START Data for analysis

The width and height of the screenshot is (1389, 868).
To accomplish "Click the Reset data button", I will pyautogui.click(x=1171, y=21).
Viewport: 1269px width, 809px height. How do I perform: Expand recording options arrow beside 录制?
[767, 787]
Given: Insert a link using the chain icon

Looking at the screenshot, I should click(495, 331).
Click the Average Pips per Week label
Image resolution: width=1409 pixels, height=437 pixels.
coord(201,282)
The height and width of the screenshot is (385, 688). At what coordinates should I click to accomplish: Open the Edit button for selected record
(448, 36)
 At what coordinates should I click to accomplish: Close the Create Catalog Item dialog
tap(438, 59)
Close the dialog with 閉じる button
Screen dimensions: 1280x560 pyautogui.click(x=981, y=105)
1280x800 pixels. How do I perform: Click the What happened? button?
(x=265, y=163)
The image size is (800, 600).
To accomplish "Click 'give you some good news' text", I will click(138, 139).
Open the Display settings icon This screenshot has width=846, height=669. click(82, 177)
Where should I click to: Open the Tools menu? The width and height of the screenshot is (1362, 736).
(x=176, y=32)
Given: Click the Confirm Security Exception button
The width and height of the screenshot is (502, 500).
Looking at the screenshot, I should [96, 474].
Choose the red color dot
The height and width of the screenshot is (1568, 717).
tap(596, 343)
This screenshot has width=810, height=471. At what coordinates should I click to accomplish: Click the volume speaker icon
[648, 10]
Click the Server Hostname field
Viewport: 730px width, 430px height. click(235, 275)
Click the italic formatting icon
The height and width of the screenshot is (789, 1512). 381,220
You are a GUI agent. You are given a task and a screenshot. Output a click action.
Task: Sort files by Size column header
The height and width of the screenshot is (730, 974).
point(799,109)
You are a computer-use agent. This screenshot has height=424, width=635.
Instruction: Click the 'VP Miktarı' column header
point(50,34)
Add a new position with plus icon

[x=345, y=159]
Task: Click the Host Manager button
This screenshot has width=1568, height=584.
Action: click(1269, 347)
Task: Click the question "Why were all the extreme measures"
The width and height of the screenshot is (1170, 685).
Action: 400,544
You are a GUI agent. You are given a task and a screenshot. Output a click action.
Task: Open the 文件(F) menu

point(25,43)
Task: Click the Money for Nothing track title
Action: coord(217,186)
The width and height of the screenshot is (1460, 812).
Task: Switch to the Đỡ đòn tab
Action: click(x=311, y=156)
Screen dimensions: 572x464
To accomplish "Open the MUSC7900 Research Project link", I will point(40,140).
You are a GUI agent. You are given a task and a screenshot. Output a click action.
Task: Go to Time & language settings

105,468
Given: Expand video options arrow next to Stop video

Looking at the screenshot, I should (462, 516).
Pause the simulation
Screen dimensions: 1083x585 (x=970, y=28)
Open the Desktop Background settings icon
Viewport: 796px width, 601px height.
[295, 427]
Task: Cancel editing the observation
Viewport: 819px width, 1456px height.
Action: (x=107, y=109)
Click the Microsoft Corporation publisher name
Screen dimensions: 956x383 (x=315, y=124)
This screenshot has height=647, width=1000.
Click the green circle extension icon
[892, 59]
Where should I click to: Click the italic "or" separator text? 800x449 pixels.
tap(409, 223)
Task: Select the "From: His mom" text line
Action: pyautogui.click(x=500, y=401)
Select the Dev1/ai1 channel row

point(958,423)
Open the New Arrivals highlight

END Data for analysis

- _Work required_
Return every record above exactly as it appears.

- _Completed task_
The width and height of the screenshot is (1389, 868).
To accomplish "Click the Reset data button", I will pyautogui.click(x=1171, y=21).
Viewport: 1269px width, 809px height. How do I perform: Expand recording options arrow beside 录制?
[767, 787]
Given: Insert a link using the chain icon

Looking at the screenshot, I should click(495, 331).
Click the Average Pips per Week label
Image resolution: width=1409 pixels, height=437 pixels.
coord(201,282)
The height and width of the screenshot is (385, 688). At what coordinates should I click to accomplish: Open the Edit button for selected record
(448, 36)
 At what coordinates should I click to accomplish: Close the Create Catalog Item dialog
tap(438, 59)
Close the dialog with 閉じる button
Screen dimensions: 1280x560 pyautogui.click(x=981, y=105)
1280x800 pixels. How do I perform: Click the What happened? button?
(x=265, y=163)
The image size is (800, 600).
To accomplish "Click 'give you some good news' text", I will click(138, 139).
Open the Display settings icon This screenshot has width=846, height=669. click(82, 177)
Where should I click to: Open the Tools menu? The width and height of the screenshot is (1362, 736).
(x=176, y=32)
Given: Click the Confirm Security Exception button
The width and height of the screenshot is (502, 500).
Looking at the screenshot, I should [96, 474].
Choose the red color dot
The height and width of the screenshot is (1568, 717).
tap(596, 343)
This screenshot has width=810, height=471. At what coordinates should I click to accomplish: Click the volume speaker icon
[648, 10]
Click the Server Hostname field
Viewport: 730px width, 430px height. click(235, 275)
Click the italic formatting icon
The height and width of the screenshot is (789, 1512). 381,220
You are a GUI agent. You are given a task and a screenshot. Output a click action.
Task: Sort files by Size column header
The height and width of the screenshot is (730, 974).
point(799,109)
You are a computer-use agent. This screenshot has height=424, width=635.
Instruction: Click the 'VP Miktarı' column header
point(50,34)
Add a new position with plus icon

[x=345, y=159]
Task: Click the Host Manager button
This screenshot has width=1568, height=584.
Action: click(1269, 347)
Task: Click the question "Why were all the extreme measures"
The width and height of the screenshot is (1170, 685).
Action: 400,544
You are a GUI agent. You are given a task and a screenshot. Output a click action.
Task: Open the 文件(F) menu

point(25,43)
Task: Click the Money for Nothing track title
Action: coord(217,186)
The width and height of the screenshot is (1460, 812).
Task: Switch to the Đỡ đòn tab
Action: click(x=311, y=156)
Screen dimensions: 572x464
To accomplish "Open the MUSC7900 Research Project link", I will point(40,140).
You are a GUI agent. You are given a task and a screenshot. Output a click action.
Task: Go to Time & language settings

105,468
Given: Expand video options arrow next to Stop video

Looking at the screenshot, I should (462, 516).
Pause the simulation
Screen dimensions: 1083x585 (x=970, y=28)
Open the Desktop Background settings icon
Viewport: 796px width, 601px height.
[295, 427]
Task: Cancel editing the observation
Viewport: 819px width, 1456px height.
Action: (x=107, y=109)
Click the Microsoft Corporation publisher name
Screen dimensions: 956x383 (x=315, y=124)
This screenshot has height=647, width=1000.
Click the green circle extension icon
[892, 59]
Where should I click to: Click the italic "or" separator text? 800x449 pixels.
tap(409, 223)
Task: Select the "From: His mom" text line
Action: pyautogui.click(x=500, y=401)
Select the Dev1/ai1 channel row

point(958,423)
Open the New Arrivals highlight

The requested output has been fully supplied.